### TASK DETAILS
Every line in the entries that holds "agent" should be identified and copied.

Collected data
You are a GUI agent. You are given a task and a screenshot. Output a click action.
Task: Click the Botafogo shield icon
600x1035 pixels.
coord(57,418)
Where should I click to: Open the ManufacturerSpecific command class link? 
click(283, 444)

==

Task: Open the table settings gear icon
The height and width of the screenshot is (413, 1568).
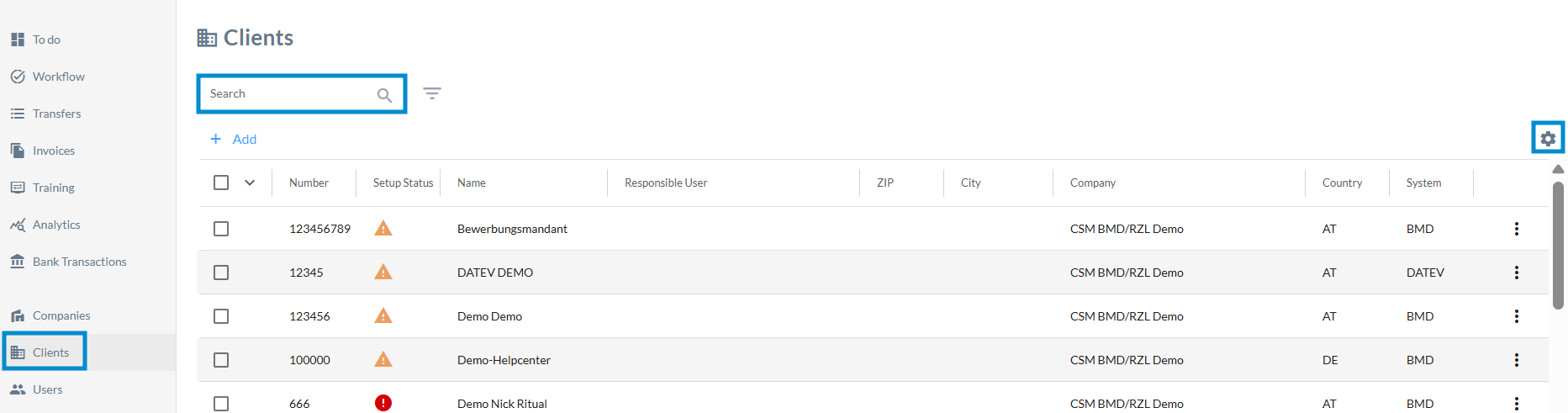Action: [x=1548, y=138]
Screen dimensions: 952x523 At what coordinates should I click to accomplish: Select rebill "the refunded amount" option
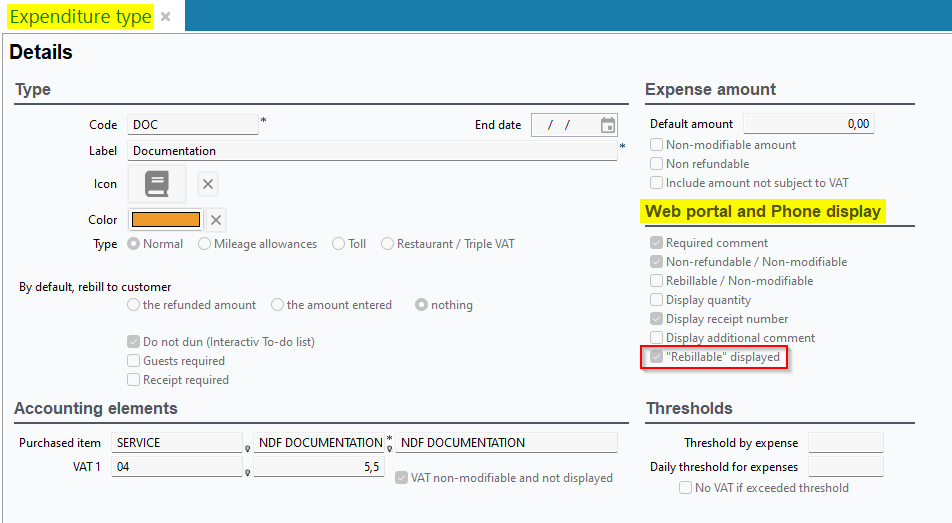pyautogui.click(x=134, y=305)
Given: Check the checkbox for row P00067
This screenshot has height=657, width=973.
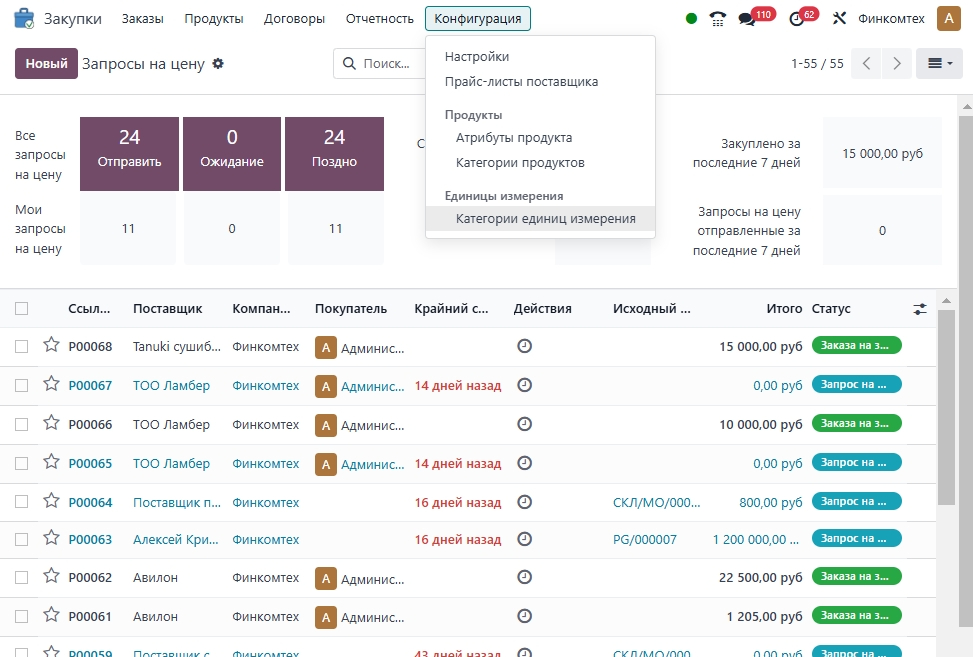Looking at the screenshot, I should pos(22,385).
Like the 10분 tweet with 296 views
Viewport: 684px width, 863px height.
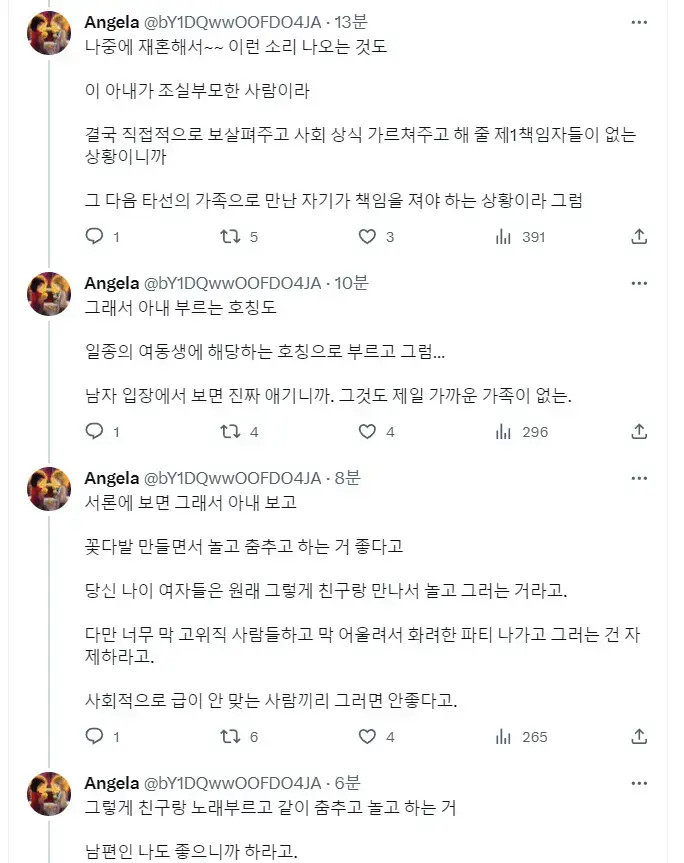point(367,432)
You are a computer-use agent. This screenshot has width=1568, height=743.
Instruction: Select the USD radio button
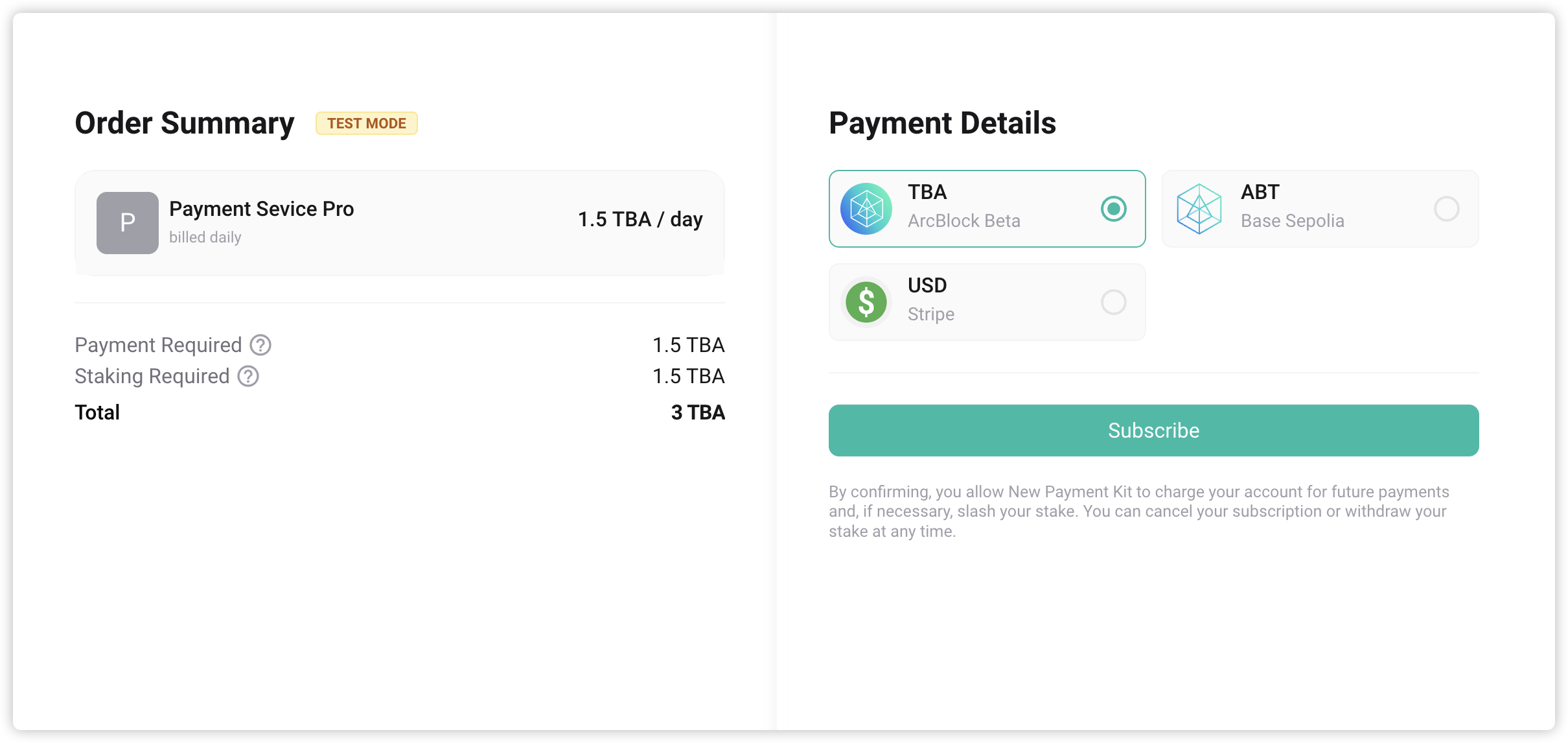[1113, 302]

### FINISHED TASK
You are a GUI agent. You are given a task and a screenshot. Output a click action.
You are a computer-use agent. This screenshot has width=1568, height=743.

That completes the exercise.